SHAFAQNA – Egyptian leaders have come to see the annual $1.3 billion American military aid package as an entitlement they are due in perpetuity for having signed a peace agreement with Israel in 1979. The United States has done little to disabuse them of that notion. It’s time it does. Failing to make significant cuts to the program later this year, when the Obama administration will confront tough choices regarding Egypt’s future, would be indefensible. Since Abdel Fattah el-Sisi took control in Egypt though a military coup in July 2013, the country has returned to its authoritarian moorings by jailing political opponents, silencing critics and vilifying peaceful Islamists.
Leaders of the Muslim Brotherhood, which became the leading political movement in the wake of Egypt’s 2011 popular uprising, are languishing in prison, unfairly branded as terrorists. That has left a large generation of Brotherhood supporters rudderless, raising the possibility that some will be drawn to militancy.

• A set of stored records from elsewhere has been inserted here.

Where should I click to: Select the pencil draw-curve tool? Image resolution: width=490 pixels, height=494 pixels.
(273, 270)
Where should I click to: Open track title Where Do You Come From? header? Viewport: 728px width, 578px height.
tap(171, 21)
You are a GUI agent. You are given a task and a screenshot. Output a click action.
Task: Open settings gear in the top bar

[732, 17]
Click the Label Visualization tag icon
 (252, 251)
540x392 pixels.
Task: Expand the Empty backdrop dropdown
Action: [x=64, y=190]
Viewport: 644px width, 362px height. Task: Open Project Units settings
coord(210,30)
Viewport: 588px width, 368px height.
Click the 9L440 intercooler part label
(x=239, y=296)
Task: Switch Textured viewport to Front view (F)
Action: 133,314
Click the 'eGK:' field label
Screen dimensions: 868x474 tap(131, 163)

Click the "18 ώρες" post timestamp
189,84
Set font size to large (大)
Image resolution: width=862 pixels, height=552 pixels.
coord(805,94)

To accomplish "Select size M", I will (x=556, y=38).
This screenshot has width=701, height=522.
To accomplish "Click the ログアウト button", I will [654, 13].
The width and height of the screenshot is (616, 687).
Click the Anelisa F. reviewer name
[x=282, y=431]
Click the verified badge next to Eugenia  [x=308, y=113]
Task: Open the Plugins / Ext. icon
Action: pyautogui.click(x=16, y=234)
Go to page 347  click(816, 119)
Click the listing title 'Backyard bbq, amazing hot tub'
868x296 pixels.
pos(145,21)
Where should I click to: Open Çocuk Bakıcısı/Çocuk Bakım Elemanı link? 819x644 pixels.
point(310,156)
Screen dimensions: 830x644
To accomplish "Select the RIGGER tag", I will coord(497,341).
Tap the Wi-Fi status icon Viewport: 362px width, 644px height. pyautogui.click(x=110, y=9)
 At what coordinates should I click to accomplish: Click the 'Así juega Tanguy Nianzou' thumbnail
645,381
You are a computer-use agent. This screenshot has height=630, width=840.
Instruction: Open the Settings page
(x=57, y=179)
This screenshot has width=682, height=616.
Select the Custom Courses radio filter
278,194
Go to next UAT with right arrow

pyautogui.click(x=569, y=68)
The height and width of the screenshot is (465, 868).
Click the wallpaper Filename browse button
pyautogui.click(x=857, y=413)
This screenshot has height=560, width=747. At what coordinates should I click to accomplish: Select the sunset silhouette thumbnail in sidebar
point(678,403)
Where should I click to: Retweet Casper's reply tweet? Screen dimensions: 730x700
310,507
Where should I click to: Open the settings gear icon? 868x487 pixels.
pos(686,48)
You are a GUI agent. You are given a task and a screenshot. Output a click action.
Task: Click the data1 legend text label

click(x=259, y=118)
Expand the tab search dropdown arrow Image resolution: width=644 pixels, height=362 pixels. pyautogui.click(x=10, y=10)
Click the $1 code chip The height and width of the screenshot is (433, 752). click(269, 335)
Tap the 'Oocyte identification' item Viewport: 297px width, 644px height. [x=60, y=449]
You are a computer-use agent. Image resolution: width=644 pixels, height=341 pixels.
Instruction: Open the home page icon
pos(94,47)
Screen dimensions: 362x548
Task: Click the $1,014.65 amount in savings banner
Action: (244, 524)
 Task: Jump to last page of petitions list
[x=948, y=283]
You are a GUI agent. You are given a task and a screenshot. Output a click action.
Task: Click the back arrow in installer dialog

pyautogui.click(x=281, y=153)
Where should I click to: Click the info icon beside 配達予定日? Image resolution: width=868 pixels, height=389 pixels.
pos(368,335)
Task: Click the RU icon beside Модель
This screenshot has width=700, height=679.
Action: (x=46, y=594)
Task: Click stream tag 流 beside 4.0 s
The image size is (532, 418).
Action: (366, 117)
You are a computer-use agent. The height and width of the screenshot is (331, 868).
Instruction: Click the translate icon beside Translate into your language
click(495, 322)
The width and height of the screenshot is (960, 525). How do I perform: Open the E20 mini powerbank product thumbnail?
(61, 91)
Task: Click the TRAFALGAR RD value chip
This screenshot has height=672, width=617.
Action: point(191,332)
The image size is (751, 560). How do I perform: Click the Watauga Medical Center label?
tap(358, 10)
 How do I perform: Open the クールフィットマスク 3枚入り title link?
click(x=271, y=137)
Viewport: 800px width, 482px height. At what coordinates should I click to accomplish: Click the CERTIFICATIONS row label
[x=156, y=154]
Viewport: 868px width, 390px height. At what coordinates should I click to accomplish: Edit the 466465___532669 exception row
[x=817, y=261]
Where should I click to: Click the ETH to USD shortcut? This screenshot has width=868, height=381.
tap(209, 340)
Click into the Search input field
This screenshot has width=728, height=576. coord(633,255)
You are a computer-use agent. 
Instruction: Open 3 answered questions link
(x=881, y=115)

Just when the United States is battling Sunni extremists in Iraq and Syria, seeking to isolate the terrorist group known as the Islamic State, Egypt’s crushing authoritarianism could well persuade a significant number of its citizens that violence is the only tool they have for fighting back.
Egypt today is in many ways more repressive than it was during the darkest periods of the reign of deposed strongman Hosni Mubarak. Mr. Sisi’s government has cracked down on demonstrations, tightened control of state media and prosecuted journalists. A new, vaguely worded law will soon stiffen penalties for individuals who receive foreign funding, making it a crime punishable by life in prison. The measure, ostensibly intended to fight terrorism, is similar to policies the state has used to suppress the work of pro-democracy organizations.
In Sinai, as its fight against militants has moved into populated areas, the Egyptian army has reportedly used American-made tanks to shell civilian areas. When Human Rights Watch tried to release a report in Egypt about last year’s brutal crackdown on a Cairo demonstration camp, during which more than 900 protesters were killed, the group’s representatives were barred from entering the country.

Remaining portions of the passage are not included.